Anyway, he finally had a meeting with my head, and was very horrible, and when she was quite firm about not moving her to Year 3 he then said he wanted her moving into my colleague's class.
What. The fuck. Ever.
And the thing is, this kid
really
does not come across as bored. At all. Yes, I do need to challenge my top set more than I'm doing at the moment. But no, she's not miserable or bored in the class, she's not finishing things ahead of time, she's not twiddling her thumbs. And she's forever holding my hand, and kissing me (she's French - I have a bit of a Personal Bubble issue, but 2 of my little French girls and 1 little Indian girl are very clingy and hand-holdy and kissy, so I'm learning to live with it. They're very nice kids).
But - still feels quite horribly like I'm failing. Or like I'm being found out, if you see what I mean? (Not that there
is
anything to find out, but it's like feeling guilty when you're a kid and you're visiting a shop that gets stuff nicked, and the proprietor glares at you like a hawk, and even though you know that you're not trying to steal candy you still feel guilty and go red...unless that was just me?) And yet - I know that today's Literacy lesson was a good one. The kids were engaged, excited, they made (continued...)
( continues...) a great start to their work, it was pacey - I'm sure it could have been improved, but it was not a bad lesson. And I know that my kids are making progress. And I know that I'm continuing to improve as a teacher, and get on top of things. But I feel decidedly like I've been spanked, and not in a good way - even though my boss was very nice and kind and supportive about it, bless her. It still feels shitty.
...I just typed a long and only-interesting-to-primary-teachers thing about how I'm setting their spellings, and the spelling homework I'm sending, and I've deleted it, because really - you don't need to know. Suffice it to say that whereas last year my (more experienced) colleague was in charge of selecting all our spelling words, and just gave me the spellings, and there was no rhyme or reason to them that I could see, this year I've really felt on top of what I was doing and why. I've been linking spelling with handwriting and phonics, I've been sending home extra spelling games and literacy exercises tied in to the spelling words, and I've been seeing my least able kids progressing well. I agree that I should have
not
been giving my most able kids spellings for their year group - I should have set them harder words from the next year group. Okay. I take that on board - I was thinking 'consolidate,
then
move on', but okay.
But now I just have to stop all that, and use his stuff instead.

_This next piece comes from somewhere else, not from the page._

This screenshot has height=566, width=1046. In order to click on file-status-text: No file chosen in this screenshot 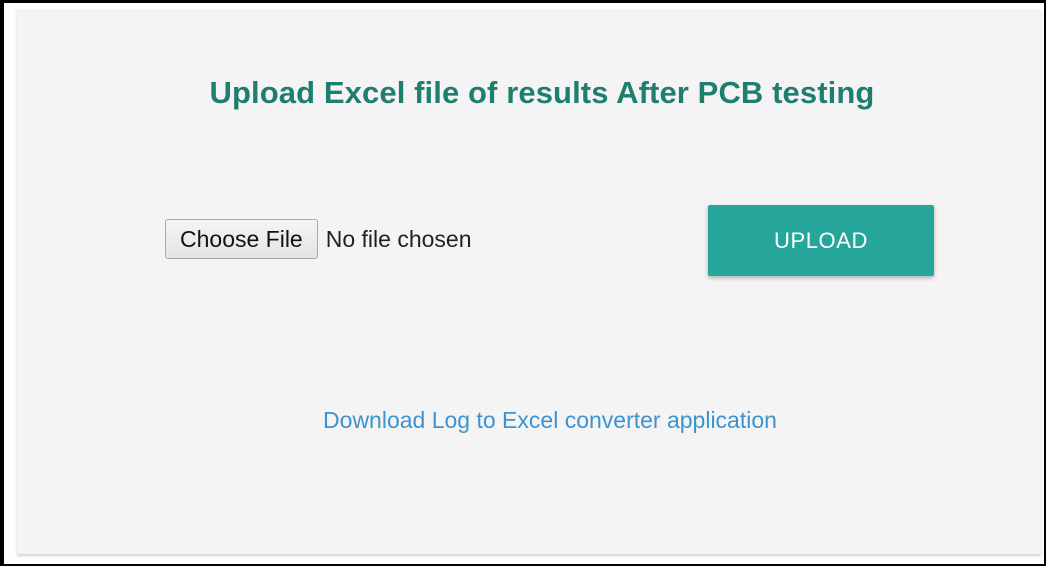, I will do `click(398, 238)`.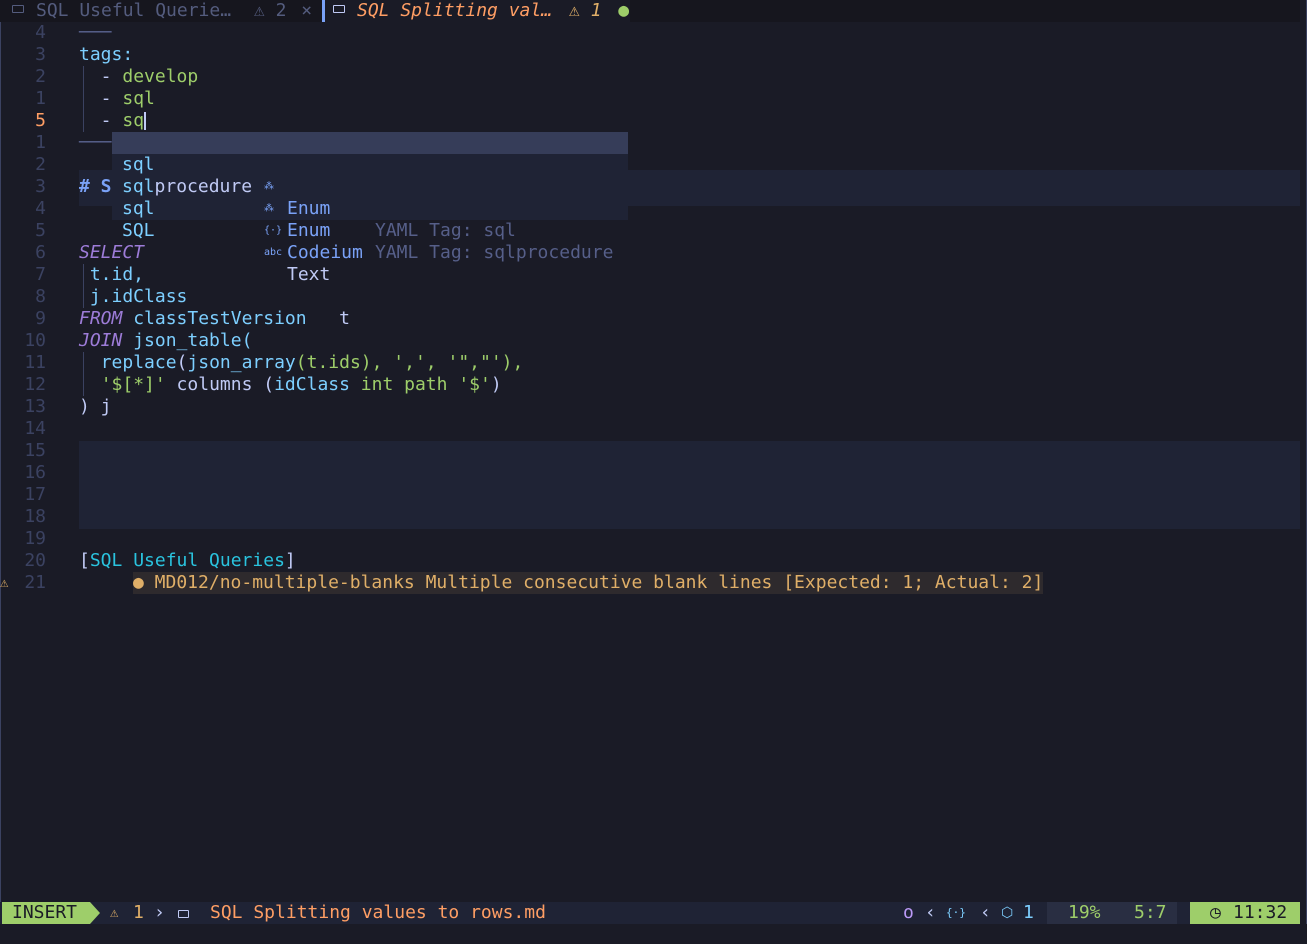 This screenshot has height=944, width=1307. I want to click on tab-sql-useful-queries: SQL Useful Querie… ⚠ 2 ×, so click(162, 11).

And, honestly, I'm arrogant enough (and unwarrantedly so, because he's a more experienced teacher than me, and he's very good) that I still think that what I'm doing with the spellings is better than what he's doing. I should have been selecting the words for my top group from a different word list right from the get-go, but other than that I think what I'm doing is bloody good.
...
...sorry. Dull dull dull. But - fuck. I'm frustrated.
And I'm probably trying to distract myself from the reality, which is that I
do
need to cater better to my most able students, and challenge them more. So I should shut the fuck up, because that's the fundamental thing - I can do better, and I should be doing better.
But, God. It just sucks, you know? To have all this "We have lost confidence in Miss Fay" thing, and feel like a failure, when I do know that they've had their knickers in a twist about her being in the 'wrong' year group since long before I was her teacher, and everyone else has told them they're mistaken.